Diekman joined the NJIT faculty in 2013, after post-doctoral work at the NSF-funded Mathematical Biosciences Institute at Ohio State University. His primary goal as the NSF grant's principal investigator is to develop mathematical models that will promote understanding of the role that our internal clock's electrical activity plays in circadian timekeeping, in particular the way the clock responds to the natural light/dark cycle.
Diekman is collaborating with Professor Hugh Piggins and Research Associate Mino Belle at the University of Manchester in England. Piggins' laboratory is providing experimental biological data about electrical activity in the brain at the cellular level, specifically with respect to the influence of dynamic changes in gene expression on neurons in the suprachiasmatic nucleus, or SCN. Gene expression is the process by which DNA is translated into proteins, and proteins are the engines of most physiological functions, including circadian behavior.
A group of about 20,000 neurons in the hypothalamus, the SCN receives information about the light/dark cycle from the external world through the retina that can affect the circadian process. "The job of this part of brain is to know what time of day it is," Diekman says succinctly. It is a job that the SCN also may do without direct exposure to external light/dark conditions.
Two Vastly Different Time Scales
At the neuronal level, the interplay of several ionic currents within SCN neurons produces electrical oscillations on the time scale of milliseconds. Ultimately, these electrical signals add up to our daily behavior patterns. Experimentally, the challenge has been to collect data about these currents under precisely controlled light/dark conditions in order to study how SCN activity may vary over a particular period, such as 24 hours. While collecting this data is a very labor-intensive process, it provides the raw material for Diekman's mathematical modeling.
A key goal of the resulting model is to integrate the experimental data into a comprehensive physiological portrait to simulate neuronal activity and clarify the discrete roles of various ionic currents, Diekman explains. And a major mathematical objective is to take information about biological events that occur on a millisecond time scale and determine how they collectively affect 24-hour behavioral patterns. The model can then be used to make predictions about the circadian time-keeping process that can be verified in the laboratory, and to suggest new experiments that will add to our knowledge in this area.

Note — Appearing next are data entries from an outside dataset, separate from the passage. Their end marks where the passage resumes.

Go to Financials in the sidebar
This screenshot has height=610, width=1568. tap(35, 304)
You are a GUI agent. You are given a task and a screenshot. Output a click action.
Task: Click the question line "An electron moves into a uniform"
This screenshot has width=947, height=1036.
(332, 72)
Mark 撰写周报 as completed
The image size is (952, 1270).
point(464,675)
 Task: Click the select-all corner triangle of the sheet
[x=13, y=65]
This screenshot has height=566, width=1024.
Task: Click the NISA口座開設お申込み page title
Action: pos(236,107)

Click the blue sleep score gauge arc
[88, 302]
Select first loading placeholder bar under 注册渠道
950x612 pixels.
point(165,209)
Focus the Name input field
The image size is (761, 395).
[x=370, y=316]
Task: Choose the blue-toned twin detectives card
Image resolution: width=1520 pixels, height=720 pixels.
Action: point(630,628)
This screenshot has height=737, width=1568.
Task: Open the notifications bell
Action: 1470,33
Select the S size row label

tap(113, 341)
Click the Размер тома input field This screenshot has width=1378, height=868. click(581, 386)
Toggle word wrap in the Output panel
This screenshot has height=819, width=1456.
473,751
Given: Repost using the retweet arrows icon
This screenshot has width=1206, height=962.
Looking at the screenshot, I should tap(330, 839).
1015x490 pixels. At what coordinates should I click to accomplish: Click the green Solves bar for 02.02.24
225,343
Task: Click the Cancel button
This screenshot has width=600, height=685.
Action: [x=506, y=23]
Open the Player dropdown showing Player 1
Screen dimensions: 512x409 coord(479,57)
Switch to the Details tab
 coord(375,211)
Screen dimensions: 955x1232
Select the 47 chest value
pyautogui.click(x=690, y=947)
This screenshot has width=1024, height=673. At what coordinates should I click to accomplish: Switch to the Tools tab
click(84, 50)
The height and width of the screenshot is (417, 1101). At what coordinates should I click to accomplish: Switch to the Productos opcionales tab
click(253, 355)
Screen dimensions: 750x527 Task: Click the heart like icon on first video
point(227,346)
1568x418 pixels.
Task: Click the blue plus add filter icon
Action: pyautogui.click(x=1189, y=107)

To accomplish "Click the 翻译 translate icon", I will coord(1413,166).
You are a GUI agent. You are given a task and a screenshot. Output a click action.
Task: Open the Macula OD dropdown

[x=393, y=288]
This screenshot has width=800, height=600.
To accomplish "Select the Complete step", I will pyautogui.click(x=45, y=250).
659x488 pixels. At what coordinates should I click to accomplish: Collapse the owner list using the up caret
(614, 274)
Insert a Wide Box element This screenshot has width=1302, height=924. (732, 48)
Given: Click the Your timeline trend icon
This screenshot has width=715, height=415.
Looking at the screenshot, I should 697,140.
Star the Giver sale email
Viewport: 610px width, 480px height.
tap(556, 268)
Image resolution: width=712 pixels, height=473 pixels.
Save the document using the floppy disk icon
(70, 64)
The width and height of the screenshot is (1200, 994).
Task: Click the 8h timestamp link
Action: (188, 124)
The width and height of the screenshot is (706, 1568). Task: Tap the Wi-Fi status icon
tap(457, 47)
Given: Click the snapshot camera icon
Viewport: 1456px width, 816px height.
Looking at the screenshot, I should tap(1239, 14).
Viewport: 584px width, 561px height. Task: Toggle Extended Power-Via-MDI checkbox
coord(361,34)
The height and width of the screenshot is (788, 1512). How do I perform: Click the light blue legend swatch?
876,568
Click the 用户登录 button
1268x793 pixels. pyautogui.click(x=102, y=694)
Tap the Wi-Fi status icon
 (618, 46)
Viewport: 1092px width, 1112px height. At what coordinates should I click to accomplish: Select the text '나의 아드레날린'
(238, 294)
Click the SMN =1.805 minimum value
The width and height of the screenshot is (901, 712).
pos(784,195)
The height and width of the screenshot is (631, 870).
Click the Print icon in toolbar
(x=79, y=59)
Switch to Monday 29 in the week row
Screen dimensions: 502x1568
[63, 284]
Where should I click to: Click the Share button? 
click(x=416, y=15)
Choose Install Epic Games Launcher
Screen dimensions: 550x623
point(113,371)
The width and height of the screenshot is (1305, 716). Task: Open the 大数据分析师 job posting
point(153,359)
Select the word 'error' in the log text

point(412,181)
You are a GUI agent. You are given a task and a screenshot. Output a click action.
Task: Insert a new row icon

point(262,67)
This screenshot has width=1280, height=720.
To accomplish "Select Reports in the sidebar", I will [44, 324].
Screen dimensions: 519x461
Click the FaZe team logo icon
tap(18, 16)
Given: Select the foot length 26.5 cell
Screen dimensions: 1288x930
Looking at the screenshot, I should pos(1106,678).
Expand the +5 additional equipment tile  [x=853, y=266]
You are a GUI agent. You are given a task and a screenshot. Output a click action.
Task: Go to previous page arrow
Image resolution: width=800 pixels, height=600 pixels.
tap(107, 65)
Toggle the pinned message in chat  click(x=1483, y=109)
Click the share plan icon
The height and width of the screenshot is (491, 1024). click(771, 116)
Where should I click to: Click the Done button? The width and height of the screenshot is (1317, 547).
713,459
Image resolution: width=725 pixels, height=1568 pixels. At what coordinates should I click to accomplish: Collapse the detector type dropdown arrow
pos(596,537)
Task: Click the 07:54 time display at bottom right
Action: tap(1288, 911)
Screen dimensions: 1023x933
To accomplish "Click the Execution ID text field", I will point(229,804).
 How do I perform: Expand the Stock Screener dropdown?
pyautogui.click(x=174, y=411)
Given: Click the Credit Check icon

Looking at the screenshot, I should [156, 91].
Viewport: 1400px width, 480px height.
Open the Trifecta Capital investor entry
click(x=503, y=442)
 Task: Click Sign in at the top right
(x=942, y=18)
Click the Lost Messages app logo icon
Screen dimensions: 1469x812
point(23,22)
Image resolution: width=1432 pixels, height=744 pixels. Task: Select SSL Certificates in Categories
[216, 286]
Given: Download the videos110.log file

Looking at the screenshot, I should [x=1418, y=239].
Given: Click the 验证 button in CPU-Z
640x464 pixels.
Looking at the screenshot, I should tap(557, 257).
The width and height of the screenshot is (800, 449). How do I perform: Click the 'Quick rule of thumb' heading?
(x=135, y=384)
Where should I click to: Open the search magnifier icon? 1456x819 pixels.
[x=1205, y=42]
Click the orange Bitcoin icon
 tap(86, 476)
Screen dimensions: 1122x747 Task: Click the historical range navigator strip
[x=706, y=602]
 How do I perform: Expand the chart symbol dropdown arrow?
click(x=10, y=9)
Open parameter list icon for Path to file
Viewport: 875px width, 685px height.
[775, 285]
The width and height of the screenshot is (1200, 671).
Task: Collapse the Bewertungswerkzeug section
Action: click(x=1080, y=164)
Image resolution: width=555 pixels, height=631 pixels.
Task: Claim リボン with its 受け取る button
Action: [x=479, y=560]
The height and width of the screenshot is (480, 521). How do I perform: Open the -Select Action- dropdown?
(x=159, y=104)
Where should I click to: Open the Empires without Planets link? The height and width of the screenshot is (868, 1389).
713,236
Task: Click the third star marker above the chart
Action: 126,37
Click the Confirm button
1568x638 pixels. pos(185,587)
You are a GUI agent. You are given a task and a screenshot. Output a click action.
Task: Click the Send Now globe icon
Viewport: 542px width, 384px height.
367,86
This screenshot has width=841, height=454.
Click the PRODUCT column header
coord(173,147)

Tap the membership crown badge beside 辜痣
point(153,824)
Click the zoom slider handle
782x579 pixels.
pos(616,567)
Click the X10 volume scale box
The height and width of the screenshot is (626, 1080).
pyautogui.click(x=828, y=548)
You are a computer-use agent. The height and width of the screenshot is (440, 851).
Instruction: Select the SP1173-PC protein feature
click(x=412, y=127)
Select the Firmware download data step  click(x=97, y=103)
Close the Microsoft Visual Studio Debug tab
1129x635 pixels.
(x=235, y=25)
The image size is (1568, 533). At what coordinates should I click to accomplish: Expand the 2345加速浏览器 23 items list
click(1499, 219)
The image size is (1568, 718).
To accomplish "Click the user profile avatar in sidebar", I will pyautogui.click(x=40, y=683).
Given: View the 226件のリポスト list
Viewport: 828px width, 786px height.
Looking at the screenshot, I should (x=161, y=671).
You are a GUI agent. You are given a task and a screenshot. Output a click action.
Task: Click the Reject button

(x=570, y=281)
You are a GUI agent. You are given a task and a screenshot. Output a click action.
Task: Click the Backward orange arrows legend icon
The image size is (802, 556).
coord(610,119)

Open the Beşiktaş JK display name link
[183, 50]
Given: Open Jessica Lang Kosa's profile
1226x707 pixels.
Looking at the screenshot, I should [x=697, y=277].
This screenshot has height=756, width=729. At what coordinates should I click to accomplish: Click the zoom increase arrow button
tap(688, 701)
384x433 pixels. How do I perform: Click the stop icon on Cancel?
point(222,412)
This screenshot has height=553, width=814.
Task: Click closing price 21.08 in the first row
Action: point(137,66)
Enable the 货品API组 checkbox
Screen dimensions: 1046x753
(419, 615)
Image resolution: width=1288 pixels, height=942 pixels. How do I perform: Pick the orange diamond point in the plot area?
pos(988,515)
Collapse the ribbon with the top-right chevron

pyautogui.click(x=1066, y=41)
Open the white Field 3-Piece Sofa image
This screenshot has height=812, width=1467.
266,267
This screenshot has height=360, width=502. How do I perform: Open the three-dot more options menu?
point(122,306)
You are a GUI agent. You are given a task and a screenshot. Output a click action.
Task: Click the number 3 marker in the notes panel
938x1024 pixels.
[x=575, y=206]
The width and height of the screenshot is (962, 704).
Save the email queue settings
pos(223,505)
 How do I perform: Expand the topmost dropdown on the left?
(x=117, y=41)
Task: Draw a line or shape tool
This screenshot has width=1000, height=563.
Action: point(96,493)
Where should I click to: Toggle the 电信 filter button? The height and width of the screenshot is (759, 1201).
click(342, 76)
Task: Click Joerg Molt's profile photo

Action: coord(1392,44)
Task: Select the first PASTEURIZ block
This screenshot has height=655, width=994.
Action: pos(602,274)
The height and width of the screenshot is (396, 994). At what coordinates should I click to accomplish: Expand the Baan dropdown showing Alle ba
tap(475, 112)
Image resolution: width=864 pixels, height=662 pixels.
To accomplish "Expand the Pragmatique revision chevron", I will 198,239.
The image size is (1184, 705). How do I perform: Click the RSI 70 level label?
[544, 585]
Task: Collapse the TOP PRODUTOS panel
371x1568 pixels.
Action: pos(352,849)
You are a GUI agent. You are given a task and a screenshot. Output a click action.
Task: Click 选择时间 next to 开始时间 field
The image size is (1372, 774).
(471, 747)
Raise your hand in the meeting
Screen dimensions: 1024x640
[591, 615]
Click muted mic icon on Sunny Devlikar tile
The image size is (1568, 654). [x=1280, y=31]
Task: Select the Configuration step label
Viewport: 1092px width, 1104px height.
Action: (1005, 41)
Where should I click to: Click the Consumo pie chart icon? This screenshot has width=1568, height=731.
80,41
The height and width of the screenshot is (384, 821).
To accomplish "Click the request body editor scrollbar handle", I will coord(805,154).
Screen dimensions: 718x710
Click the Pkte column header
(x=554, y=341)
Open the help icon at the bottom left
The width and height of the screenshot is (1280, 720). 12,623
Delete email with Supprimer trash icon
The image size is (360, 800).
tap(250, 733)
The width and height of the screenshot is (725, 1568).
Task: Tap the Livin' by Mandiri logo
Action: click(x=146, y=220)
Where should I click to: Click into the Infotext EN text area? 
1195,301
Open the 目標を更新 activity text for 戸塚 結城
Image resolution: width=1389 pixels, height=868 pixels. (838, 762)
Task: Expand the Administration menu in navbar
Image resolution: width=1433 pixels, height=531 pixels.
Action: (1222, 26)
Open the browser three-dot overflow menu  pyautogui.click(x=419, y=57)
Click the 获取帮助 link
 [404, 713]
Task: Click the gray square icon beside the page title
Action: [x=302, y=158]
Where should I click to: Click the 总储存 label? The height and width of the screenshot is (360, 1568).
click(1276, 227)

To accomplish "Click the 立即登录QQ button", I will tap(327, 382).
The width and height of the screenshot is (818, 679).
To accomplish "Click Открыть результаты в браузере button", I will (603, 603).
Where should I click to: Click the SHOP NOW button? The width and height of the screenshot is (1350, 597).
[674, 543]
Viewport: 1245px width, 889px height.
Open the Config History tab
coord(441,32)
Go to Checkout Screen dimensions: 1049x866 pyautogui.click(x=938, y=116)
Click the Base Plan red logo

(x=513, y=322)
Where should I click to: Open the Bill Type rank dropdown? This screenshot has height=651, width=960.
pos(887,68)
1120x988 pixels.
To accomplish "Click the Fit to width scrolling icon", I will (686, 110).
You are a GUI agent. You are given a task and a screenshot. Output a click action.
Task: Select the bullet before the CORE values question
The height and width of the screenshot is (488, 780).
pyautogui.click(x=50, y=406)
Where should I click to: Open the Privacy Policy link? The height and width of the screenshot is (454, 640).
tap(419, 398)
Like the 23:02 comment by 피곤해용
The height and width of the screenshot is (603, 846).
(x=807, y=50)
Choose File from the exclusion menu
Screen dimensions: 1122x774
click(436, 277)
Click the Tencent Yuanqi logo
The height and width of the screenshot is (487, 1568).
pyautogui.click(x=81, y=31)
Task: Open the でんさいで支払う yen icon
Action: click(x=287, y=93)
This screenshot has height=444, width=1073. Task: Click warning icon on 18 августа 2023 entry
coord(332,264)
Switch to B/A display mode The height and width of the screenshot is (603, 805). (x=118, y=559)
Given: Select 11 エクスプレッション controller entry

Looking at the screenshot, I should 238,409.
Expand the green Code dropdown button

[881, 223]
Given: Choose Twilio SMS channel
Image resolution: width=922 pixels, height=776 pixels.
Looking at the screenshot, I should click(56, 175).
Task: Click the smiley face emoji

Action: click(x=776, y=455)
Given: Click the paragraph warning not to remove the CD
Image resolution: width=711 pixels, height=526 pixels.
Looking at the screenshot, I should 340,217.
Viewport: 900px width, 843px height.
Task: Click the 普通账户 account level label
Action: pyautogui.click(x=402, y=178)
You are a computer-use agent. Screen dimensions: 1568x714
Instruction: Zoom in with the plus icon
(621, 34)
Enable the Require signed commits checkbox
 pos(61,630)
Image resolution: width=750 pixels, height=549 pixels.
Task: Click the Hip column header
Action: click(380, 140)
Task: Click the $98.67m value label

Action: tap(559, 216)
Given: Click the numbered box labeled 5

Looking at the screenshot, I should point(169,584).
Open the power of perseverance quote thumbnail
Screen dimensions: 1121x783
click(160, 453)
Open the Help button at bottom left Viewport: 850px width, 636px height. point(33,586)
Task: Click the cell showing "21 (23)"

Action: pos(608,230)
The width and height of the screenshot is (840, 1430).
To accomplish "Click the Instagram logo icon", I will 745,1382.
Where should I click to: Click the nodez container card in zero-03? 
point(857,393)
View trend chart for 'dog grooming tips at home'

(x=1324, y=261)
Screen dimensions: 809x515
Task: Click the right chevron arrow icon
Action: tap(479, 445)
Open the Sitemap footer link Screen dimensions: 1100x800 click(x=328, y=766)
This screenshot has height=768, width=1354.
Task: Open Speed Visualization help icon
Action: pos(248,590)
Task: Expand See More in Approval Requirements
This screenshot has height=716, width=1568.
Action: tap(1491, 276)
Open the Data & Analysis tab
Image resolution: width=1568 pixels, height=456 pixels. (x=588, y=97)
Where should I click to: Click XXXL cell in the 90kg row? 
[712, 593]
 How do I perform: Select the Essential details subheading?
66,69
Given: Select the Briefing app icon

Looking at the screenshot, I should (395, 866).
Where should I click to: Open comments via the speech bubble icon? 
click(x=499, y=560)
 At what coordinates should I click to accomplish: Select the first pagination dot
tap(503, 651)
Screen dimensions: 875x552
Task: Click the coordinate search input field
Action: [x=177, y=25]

"We want to understand the interaction between two different biological 'oscillators' operating on two vastly different time scales," Diekman says.
Preliminary results obtained by Diekman and his research colleagues suggest that the circadian rhythms they are studying comprise a truly intrinsic process rooted in "hard-wired" neuronal electrical programming. More specifically, as suggested by Diekman's modeling, the neurons in the SCN will begin to enter a state where they are less active in the afternoon. In this state, the neurons' electrical activity has an especially pronounced effect on gene expression, influencing hormone production and other physiological indicators without external light/dark exposure. It is a rhythm deeply encoded in our DNA.
As a component of the BRAIN Initiative, Diekman's work has broader implications as well. He anticipates that deeper understanding of the flow of information involved at the cellular level will aid in the development of mathematical models of brain processes such as long-term memory formation. The project also could impact areas of mathematical biology beyond circadian rhythms by advancing development of computer-simulation methods capable of handling widely disparate time scales.